DATA PROVIDED
-.-.-
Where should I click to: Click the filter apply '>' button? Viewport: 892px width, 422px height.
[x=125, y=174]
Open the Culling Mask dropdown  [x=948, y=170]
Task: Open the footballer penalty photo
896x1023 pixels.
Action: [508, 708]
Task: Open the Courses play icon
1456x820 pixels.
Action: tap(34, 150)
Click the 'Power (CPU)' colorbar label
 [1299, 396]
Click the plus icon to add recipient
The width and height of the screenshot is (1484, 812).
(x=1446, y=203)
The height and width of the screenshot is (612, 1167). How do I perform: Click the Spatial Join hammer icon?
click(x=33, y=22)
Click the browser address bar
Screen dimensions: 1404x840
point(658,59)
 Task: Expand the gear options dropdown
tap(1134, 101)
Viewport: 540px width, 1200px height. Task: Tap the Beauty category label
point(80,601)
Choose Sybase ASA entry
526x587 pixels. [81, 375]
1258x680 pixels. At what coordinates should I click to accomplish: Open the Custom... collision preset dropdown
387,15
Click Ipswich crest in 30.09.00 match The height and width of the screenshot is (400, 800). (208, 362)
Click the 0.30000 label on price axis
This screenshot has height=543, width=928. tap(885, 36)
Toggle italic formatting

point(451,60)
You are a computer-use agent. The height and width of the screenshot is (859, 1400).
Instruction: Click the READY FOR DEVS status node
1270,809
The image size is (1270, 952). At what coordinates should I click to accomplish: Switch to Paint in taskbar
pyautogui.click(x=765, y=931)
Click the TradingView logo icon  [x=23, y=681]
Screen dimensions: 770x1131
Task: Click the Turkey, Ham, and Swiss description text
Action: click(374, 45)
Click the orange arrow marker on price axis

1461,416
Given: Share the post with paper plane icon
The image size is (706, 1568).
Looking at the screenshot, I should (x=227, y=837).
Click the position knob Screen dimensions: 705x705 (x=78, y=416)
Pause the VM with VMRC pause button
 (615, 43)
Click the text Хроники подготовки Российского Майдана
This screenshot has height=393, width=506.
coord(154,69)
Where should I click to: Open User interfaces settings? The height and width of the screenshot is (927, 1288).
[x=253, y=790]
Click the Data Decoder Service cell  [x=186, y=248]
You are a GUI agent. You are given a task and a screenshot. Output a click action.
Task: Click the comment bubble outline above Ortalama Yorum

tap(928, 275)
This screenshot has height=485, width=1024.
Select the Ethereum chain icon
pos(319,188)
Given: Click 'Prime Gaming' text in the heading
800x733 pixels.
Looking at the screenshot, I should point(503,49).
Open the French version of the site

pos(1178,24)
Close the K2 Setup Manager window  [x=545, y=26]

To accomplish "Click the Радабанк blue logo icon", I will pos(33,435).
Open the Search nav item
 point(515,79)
-.-.-
BRIEF
Please update the data above by replacing "dropdown" with "menu" and leaving everything else unchanged.

PROBLEM SOLUTION
Where should I click to: Click the filter apply '>' button? Viewport: 892px width, 422px height.
[x=125, y=174]
Open the Culling Mask menu  [x=948, y=170]
Task: Open the footballer penalty photo
896x1023 pixels.
Action: [508, 708]
Task: Open the Courses play icon
1456x820 pixels.
Action: tap(34, 150)
Click the 'Power (CPU)' colorbar label
 [1299, 396]
Click the plus icon to add recipient
The width and height of the screenshot is (1484, 812).
(x=1446, y=203)
The height and width of the screenshot is (612, 1167). How do I perform: Click the Spatial Join hammer icon?
click(x=33, y=22)
Click the browser address bar
Screen dimensions: 1404x840
point(658,59)
 Task: Expand the gear options menu
tap(1134, 101)
Viewport: 540px width, 1200px height. Task: Tap the Beauty category label
point(80,601)
Choose Sybase ASA entry
526x587 pixels. [81, 375]
1258x680 pixels. At what coordinates should I click to accomplish: Open the Custom... collision preset menu
387,15
Click Ipswich crest in 30.09.00 match The height and width of the screenshot is (400, 800). (208, 362)
Click the 0.30000 label on price axis
This screenshot has height=543, width=928. tap(885, 36)
Toggle italic formatting

point(451,60)
You are a computer-use agent. The height and width of the screenshot is (859, 1400).
Instruction: Click the READY FOR DEVS status node
1270,809
The image size is (1270, 952). At what coordinates should I click to accomplish: Switch to Paint in taskbar
pyautogui.click(x=765, y=931)
Click the TradingView logo icon  [x=23, y=681]
Screen dimensions: 770x1131
Task: Click the Turkey, Ham, and Swiss description text
Action: click(374, 45)
Click the orange arrow marker on price axis

1461,416
Given: Share the post with paper plane icon
The image size is (706, 1568).
Looking at the screenshot, I should (x=227, y=837).
Click the position knob Screen dimensions: 705x705 (x=78, y=416)
Pause the VM with VMRC pause button
 (615, 43)
Click the text Хроники подготовки Российского Майдана
This screenshot has height=393, width=506.
coord(154,69)
Where should I click to: Open User interfaces settings? The height and width of the screenshot is (927, 1288).
[x=253, y=790]
Click the Data Decoder Service cell  [x=186, y=248]
You are a GUI agent. You are given a task and a screenshot. Output a click action.
Task: Click the comment bubble outline above Ortalama Yorum

tap(928, 275)
This screenshot has height=485, width=1024.
Select the Ethereum chain icon
pos(319,188)
Given: Click 'Prime Gaming' text in the heading
800x733 pixels.
Looking at the screenshot, I should point(503,49).
Open the French version of the site

pos(1178,24)
Close the K2 Setup Manager window  [x=545, y=26]

To accomplish "Click the Радабанк blue logo icon", I will pos(33,435).
Open the Search nav item
 point(515,79)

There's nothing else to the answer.